For most purposes my favorite period of music coincides with Igor Stravinsky's lifespan. (Actually some really pretty stuff came out of the generation before Debussy, people like Gounod, Faure and d'Indy. But Debussy's La Mer was this incredible watershed, where whole new worlds became possible in its wake, and Stravinsky was a pioneer in many of those worlds.)

Misconceptions about the 20th century include the idea that it's all about noise. I would say that it's all about expression, as was the music of the Romantic period (which in some ways we're still in), but what we have to express is different. In particular, the generation that lived through the world wars had some pretty horrific stories to tell, and pretty, harmonically well-behaved music just wasn't going to tell those stories properly. So that's philosophically where you get the dense chords of Bartok, the banshee timbres of Varese, the atonality of Schoenberg and Webern (which last, I admit, is a little too stark and close to the bone for me-- although I really like, and recommend, Schoenberg's Five Pieces for Orchestra opus 16, from early in his career, and his A Survivor from Warsaw, from the end of it).

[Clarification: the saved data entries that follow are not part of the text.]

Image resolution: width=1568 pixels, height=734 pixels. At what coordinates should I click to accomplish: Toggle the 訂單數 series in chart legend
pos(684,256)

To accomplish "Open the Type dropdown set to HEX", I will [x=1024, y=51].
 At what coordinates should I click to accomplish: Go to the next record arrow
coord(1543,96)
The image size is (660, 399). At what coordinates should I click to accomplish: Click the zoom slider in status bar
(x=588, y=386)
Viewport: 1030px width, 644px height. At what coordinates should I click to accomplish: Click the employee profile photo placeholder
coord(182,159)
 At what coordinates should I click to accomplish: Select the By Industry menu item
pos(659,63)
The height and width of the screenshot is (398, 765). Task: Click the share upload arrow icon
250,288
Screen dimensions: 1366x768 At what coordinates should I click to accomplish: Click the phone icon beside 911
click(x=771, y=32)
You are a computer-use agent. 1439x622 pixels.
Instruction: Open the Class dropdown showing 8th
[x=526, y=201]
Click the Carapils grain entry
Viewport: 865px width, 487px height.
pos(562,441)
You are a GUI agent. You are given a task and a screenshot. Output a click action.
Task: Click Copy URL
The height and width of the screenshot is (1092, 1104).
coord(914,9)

The last composer I really liked was Olivier Messiaen, who died in the '90s. He'd been in the French Resistance during the war, and got captured by the Nazis. Apparently they had a special prison camp for intellectuals, so they stuck Messiaen in there with other talented people, including a really well known violinist, a cellist, and a clarinet player. Somehow they acquired instruments, even a piano for Messiaen to play, and he wrote this piece called the Quartet for the End of Time. You might think, coming from a prisoner of war, it'd be either a snarl of defiance or a cry of despair, and there is some of that in there, but most of the music is in fact serene and achingly beautiful (albeit weird), long droney placid melodies reflecting the composer's conviction that God would provide. Highly recommended.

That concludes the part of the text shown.